Extracted text:
────────

BOSTON, Mass. – Starting this month, the National Oceanic and Atmospheric Administration (NOAA) – which oversees U.S. fisheries – has kicked into high gear its program to fundamentally alter the way U.S. fisheries are managed through the use of a tool known as catch shares, which allocate a set percentage of the total allowable catch to qualifying individuals, cooperatives, communities and other entities. At the same time that the agency is working to finalize its policy guidance for catch share programs, several regions around the country have begun or are preparing to implement new programs.
Within both the national and international debate about catch share programs as tools for effective fisheries management, there is a notable lack of discussion and analysis of the effects of such programs on the communities whose livelihoods may depend on them. With this in mind, Ecotrust is convening a national blue ribbon panel of experts and practitioners of community-based fisheries, social science and rural economic development to draft a set of recommendations over the next 12 months on how to design catch share systems to better accommodate the social, economic, cultural and environmental needs and concerns of fishing communities.

────────

Data segment:

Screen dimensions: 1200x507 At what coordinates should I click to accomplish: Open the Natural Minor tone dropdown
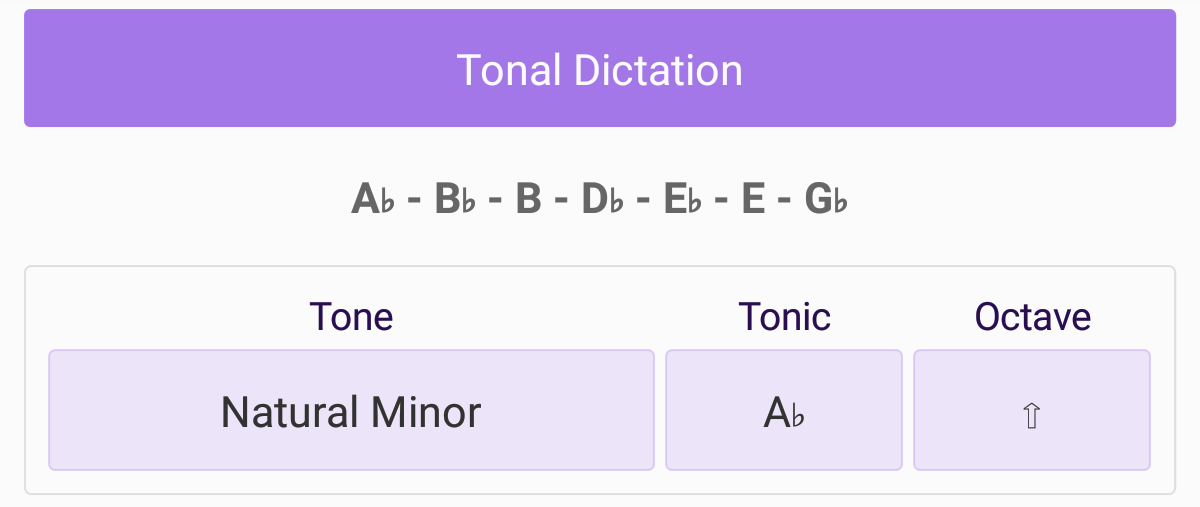351,410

────────

Short problem: Could you reproduce, word for word, the part of the catch shares article from "BOSTON, Mass. –" up to and including "implement new programs."?

Written answer:
BOSTON, Mass. – Starting this month, the National Oceanic and Atmospheric Administration (NOAA) – which oversees U.S. fisheries – has kicked into high gear its program to fundamentally alter the way U.S. fisheries are managed through the use of a tool known as catch shares, which allocate a set percentage of the total allowable catch to qualifying individuals, cooperatives, communities and other entities. At the same time that the agency is working to finalize its policy guidance for catch share programs, several regions around the country have begun or are preparing to implement new programs.